By the time Abernathy reached the 10-year mark with Atlas, he was director of international sales. Humbly, he stresses that much of his progression at the company was due to being in the right place at the right time.
“I saw an opportunity not only for myself but for the organization,” says Abernathy. “International business was a small part of AtlasIED, so we looked for ways to grow international business to support the overall initiative of AtlasIED.”
It’s something Abernathy stresses multiple times while speaking about his career: if you look at the greater good and how it will help the company, even if it doesn’t help you financially or in your career, you will grow in that.
Sometimes that’s hard to see and hard to swallow, he says, and it might not be today or tomorrow that growth comes, but its what’s best for everyone. The individual rewards will eventually come from that mindset.
Back Where it Began
“After a short stint with a startup, I was chatting with Chuck Wilson,” says Abernathy. “During my time at Atlas, I kept in touch with NSCA. Chuck asked why I didn’t come back and work for him again. It had never crossed my mind.
“Now I’m in a position where I’m taking that first six years at NSCA and 10 years at AtlasIED, and using them to help integrators and manufacturers run their businesses better and be more successful,” he says.
Abernathy has remained director of business resources at NSCA since 2017. His job involves talking to integrator members and working to understand what business issues affect them and explaining the resources National Systems Contractors Association offers that may help in those areas: benchmark metrics, labor unit standards, wage and compensation reports, outsourced resources, and more.
“I work with integrators mostly,” says Abernathy. He couldn’t be happier about it.
Commercial Integrator: What are the biggest challenges to starting off in the AV industry?
Mike Abernathy: Getting an understanding of all the different players, and how the business works. It’s becoming more standardized, but years ago there were fewer standards.
With the IT industry there are tons of standards – you do this, this, and this no matter what the product is. That’s not the case in the AV industry. One manufacturer does it this way and the other manufacturer does it that way.
CI: What can new AV industry members do to grow?
MA: Truly understand how the solution helps with the business outcomes of the client. One vertical market that does a really good job of that is healthcare. There are integrators involved in healthcare hiring RNs to help with the business side of things to use using technology to become more efficient.
CI: What is your favorite thing about the AV industry?
MA: This is probably due to my small-town roots: It’s a small industry.
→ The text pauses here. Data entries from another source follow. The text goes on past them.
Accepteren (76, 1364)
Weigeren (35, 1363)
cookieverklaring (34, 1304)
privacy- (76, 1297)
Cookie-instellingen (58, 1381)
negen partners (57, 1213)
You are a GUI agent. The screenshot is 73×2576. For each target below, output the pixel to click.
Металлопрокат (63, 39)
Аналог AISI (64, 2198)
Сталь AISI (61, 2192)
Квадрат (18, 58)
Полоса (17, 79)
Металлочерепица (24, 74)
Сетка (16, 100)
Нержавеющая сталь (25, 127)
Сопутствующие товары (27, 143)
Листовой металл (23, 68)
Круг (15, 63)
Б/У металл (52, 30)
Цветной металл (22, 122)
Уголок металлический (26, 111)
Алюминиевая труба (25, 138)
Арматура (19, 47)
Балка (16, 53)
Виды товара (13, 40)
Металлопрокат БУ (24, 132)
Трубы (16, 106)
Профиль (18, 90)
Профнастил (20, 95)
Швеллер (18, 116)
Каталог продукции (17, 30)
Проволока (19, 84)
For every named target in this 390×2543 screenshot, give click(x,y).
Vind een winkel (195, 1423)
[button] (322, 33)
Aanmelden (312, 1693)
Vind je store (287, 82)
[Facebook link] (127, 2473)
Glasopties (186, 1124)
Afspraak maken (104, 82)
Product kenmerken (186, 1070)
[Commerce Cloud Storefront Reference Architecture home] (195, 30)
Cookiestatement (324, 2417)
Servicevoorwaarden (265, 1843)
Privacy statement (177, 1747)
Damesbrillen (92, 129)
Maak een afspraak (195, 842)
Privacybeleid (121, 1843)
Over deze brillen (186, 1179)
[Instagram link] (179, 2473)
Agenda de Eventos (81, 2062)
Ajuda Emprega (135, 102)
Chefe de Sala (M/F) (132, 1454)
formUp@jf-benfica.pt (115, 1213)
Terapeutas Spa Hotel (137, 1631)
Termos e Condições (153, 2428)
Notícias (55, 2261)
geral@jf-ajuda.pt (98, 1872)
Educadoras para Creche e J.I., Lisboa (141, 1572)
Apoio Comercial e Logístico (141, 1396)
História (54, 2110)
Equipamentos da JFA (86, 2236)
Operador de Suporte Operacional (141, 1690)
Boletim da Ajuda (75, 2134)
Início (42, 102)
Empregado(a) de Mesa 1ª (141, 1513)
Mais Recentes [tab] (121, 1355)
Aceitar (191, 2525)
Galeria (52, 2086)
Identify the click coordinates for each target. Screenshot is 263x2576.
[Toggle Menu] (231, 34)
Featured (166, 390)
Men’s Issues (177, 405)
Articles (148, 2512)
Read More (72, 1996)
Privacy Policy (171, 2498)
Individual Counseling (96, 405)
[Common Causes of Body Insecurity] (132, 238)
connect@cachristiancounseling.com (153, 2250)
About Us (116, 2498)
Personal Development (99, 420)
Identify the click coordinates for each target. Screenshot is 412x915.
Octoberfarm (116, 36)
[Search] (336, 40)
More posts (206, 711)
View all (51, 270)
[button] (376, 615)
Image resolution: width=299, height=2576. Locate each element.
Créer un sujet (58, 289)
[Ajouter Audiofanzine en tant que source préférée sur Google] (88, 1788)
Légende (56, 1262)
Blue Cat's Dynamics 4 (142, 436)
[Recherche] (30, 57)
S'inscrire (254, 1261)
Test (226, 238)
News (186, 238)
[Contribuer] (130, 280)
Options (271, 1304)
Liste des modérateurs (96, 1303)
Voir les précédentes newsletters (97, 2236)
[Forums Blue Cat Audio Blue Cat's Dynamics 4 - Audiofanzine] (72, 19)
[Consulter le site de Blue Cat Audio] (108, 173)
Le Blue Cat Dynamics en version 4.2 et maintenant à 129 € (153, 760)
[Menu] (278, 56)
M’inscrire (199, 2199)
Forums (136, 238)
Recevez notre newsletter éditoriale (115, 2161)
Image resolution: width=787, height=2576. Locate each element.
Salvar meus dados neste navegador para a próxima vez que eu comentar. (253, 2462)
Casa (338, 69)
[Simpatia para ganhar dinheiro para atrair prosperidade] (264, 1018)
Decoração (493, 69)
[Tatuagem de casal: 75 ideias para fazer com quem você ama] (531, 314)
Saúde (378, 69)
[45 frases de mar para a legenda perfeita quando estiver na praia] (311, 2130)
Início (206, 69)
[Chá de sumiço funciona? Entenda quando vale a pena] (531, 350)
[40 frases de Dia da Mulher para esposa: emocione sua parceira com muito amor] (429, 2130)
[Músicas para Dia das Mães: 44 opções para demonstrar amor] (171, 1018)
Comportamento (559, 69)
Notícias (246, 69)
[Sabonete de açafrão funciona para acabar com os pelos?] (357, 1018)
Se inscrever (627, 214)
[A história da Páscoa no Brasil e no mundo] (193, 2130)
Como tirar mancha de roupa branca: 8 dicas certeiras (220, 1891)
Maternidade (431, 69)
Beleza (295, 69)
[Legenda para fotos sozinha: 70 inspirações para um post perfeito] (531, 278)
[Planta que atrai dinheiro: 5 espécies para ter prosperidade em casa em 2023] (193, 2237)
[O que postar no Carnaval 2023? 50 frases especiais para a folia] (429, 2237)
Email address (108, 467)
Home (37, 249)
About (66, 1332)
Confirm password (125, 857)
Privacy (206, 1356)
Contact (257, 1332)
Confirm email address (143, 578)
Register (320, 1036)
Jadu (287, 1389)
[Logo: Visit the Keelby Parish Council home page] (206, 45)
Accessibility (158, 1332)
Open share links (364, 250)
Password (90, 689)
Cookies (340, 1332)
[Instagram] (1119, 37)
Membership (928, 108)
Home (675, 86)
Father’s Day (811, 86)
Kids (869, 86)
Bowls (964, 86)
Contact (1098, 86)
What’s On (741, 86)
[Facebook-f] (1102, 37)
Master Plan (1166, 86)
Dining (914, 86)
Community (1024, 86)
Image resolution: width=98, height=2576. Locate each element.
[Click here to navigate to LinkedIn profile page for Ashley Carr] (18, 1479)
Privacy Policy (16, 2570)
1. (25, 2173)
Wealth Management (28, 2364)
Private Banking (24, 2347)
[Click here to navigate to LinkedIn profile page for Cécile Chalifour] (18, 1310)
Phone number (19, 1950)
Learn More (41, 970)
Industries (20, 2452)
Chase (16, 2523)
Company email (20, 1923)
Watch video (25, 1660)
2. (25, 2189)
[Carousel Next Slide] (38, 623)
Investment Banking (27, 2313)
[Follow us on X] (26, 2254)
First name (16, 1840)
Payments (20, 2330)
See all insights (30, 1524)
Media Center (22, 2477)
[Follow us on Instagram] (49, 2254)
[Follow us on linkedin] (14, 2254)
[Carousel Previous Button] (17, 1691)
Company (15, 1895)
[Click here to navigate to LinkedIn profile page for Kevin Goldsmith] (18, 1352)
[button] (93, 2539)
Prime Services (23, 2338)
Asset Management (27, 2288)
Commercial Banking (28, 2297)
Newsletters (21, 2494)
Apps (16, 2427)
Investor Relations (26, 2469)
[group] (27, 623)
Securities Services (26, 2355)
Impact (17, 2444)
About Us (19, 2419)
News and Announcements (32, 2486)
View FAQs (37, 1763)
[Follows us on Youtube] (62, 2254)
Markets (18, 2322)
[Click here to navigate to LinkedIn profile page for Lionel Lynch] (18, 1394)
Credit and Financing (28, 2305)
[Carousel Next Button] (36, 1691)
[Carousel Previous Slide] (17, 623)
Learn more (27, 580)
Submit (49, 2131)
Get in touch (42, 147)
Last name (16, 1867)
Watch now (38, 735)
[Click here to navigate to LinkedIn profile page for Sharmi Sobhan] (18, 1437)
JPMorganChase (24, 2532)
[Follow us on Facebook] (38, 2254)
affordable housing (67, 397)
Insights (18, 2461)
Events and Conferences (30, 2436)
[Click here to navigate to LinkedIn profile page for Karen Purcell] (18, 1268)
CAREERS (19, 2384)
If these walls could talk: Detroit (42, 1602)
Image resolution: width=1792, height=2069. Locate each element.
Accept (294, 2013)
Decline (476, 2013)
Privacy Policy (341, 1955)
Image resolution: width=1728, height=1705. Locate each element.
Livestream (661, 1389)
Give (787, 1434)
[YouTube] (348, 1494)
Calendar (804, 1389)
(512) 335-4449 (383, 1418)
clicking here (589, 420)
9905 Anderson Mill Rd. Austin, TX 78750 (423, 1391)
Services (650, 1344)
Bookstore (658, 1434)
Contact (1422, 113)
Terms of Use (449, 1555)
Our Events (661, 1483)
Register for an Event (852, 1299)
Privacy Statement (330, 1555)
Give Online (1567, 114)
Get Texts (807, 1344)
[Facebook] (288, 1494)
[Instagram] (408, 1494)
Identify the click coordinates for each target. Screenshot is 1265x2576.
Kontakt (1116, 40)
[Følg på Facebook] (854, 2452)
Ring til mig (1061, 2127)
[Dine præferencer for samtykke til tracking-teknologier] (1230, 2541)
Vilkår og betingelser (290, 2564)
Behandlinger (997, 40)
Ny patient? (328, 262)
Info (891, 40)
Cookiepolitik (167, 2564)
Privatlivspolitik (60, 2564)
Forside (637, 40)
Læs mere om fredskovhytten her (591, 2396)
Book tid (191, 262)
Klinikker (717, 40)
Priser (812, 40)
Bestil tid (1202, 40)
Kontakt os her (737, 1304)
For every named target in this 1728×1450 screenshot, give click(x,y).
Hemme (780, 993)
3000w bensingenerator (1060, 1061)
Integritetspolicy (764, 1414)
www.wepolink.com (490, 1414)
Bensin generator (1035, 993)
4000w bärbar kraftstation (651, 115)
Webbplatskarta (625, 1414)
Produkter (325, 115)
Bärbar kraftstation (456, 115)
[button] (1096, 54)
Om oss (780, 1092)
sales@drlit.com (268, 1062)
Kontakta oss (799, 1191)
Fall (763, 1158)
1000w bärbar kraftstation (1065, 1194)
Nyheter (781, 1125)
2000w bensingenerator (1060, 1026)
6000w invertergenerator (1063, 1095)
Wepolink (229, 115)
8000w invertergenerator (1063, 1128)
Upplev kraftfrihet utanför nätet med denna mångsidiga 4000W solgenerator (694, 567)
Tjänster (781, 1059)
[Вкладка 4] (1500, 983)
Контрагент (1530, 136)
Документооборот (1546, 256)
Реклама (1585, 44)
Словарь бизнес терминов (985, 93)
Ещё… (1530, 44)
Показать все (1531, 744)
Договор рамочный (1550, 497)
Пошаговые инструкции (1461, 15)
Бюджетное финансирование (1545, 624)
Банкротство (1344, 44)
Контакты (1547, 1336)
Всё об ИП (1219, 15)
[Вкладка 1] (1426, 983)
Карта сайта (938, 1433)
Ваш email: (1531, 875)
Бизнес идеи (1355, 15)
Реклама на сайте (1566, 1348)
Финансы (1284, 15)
We’re all well connected. Yes, there’s competition, but we all work together to get to the next level.
What’s exciting about that is that AV didn’t used to be business critical, but now it’s becoming business critical. It’s exciting to see our importance and how that’s changing. We’re not a standalone industry anymore.
CI: How does the AV industry need to change?
MA: Offering services. Looking at services that have nothing to do with AV or security. It comes back to helping with business outcomes. Can an AV integrator sell cybersecurity solutions?
Everything they’re installing is on the network. If you sell it, you need to secure it.
CI: What’s your favorite type of AV technology?
MA: I’m a little biased, but I still enjoy the complexity of what we used to do at Atlas with communication systems. There’s nothing fancy about it but a lot of things they’re doing on the life safety side are interesting.
CI: What is your one piece of advice to be a better employee?
MA: Continuing to learn. Listen to who has come before you and up-and-comers. Our industry is changing so fast, it needs to be nimble. By doing that you can be helpful to your organization.
CI: What is your one piece of advice to be a better manager?
MA: Be humble and be a good listener. That leads to overall leadership. That will lead to being a better manager.